- **What you need to do**: Would you restate each entry word for word, omitting the pictures?

Segment Start: Data for processing

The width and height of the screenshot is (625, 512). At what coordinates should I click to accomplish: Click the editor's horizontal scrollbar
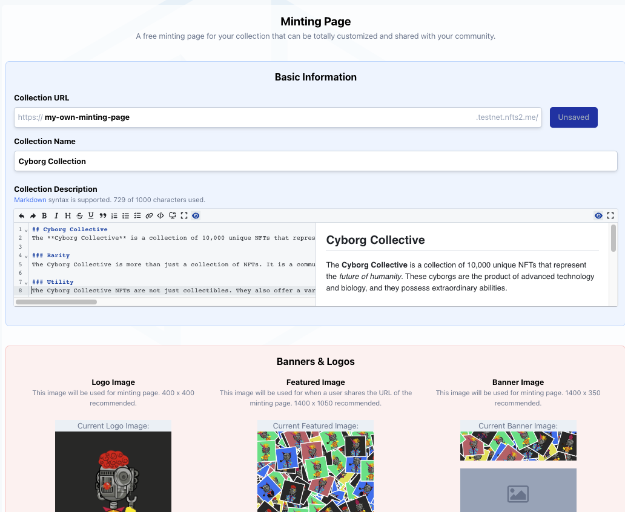(56, 301)
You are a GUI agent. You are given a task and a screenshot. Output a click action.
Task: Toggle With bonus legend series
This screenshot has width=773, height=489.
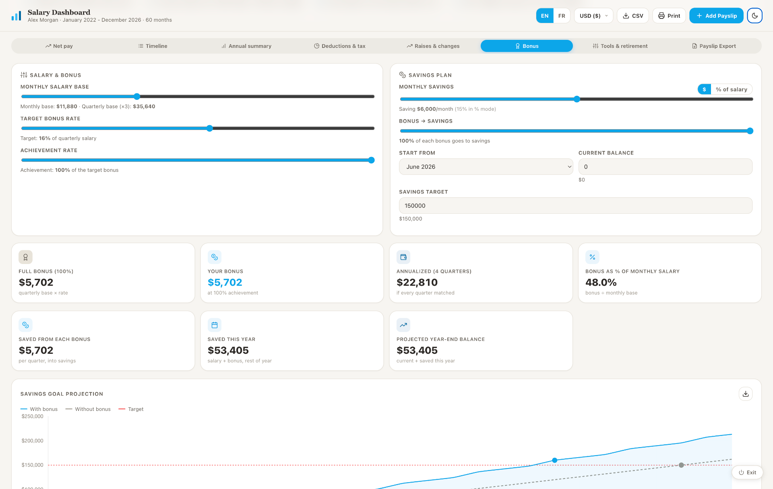click(39, 409)
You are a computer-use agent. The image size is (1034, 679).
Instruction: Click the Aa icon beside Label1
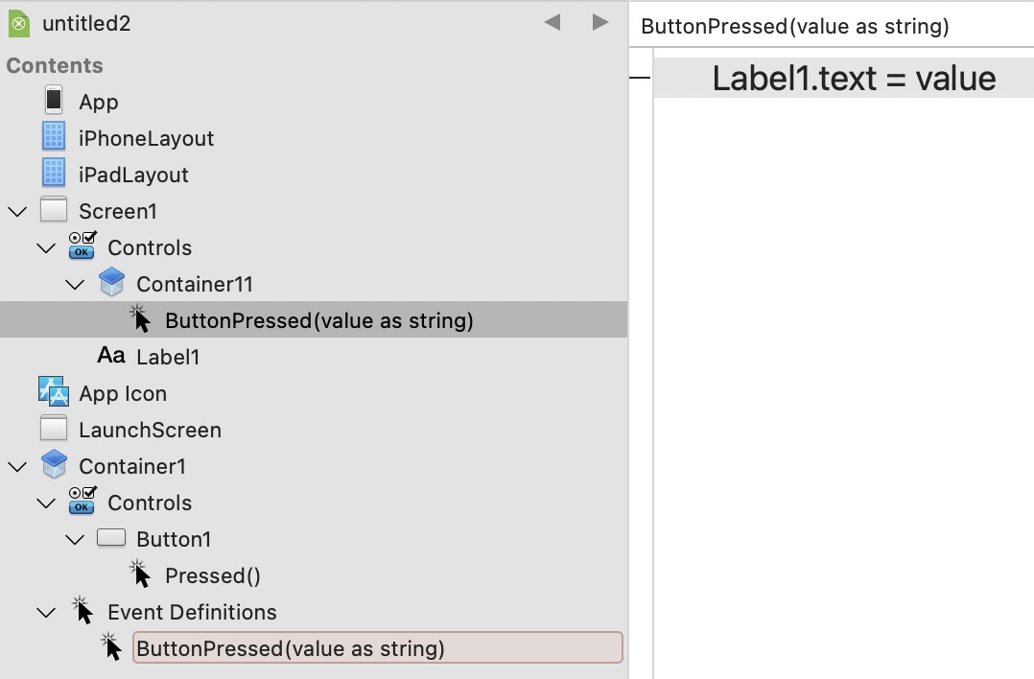[x=111, y=356]
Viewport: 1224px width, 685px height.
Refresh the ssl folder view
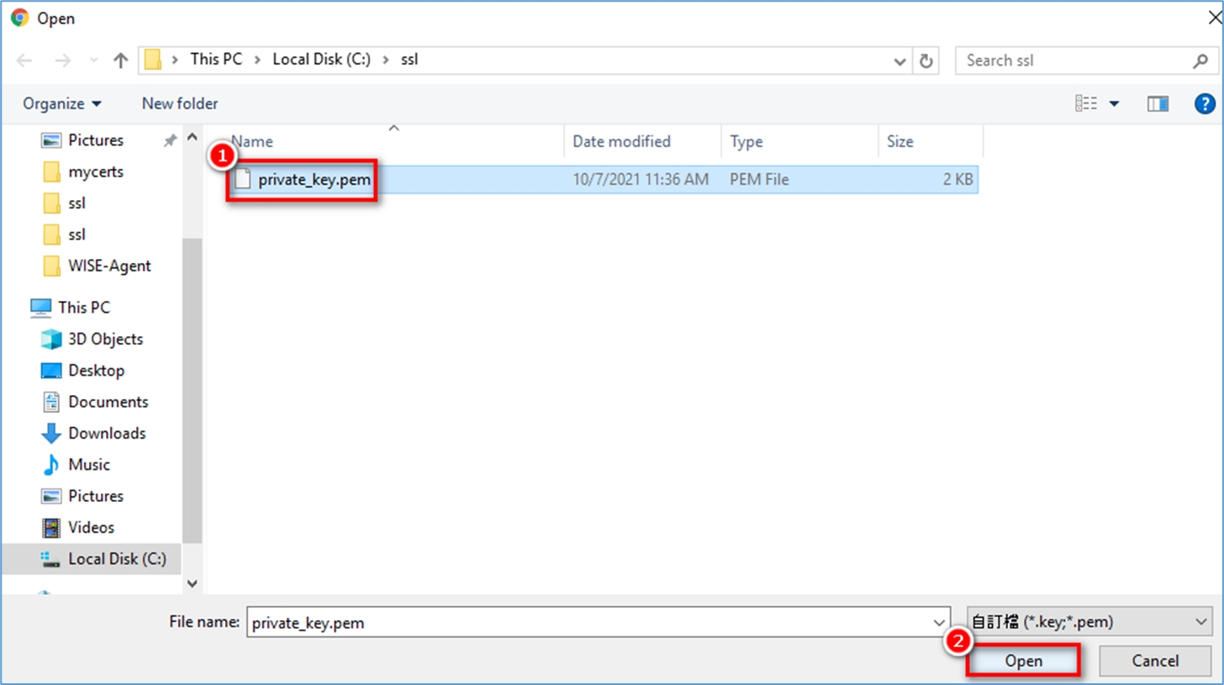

Segment End: Data for processing

- **Exercise solution**:
The width and height of the screenshot is (625, 512). At what coordinates should I click to accomplish: Click the editor's horizontal scrollbar
(56, 301)
You are a GUI agent. You are given a task and a screenshot. Output a click action.
Task: Toggle With bonus legend series
This screenshot has width=773, height=489.
click(39, 409)
You are a computer-use agent. The image size is (1034, 679).
Instruction: Click the Aa icon beside Label1
[x=111, y=356]
Viewport: 1224px width, 685px height.
Refresh the ssl folder view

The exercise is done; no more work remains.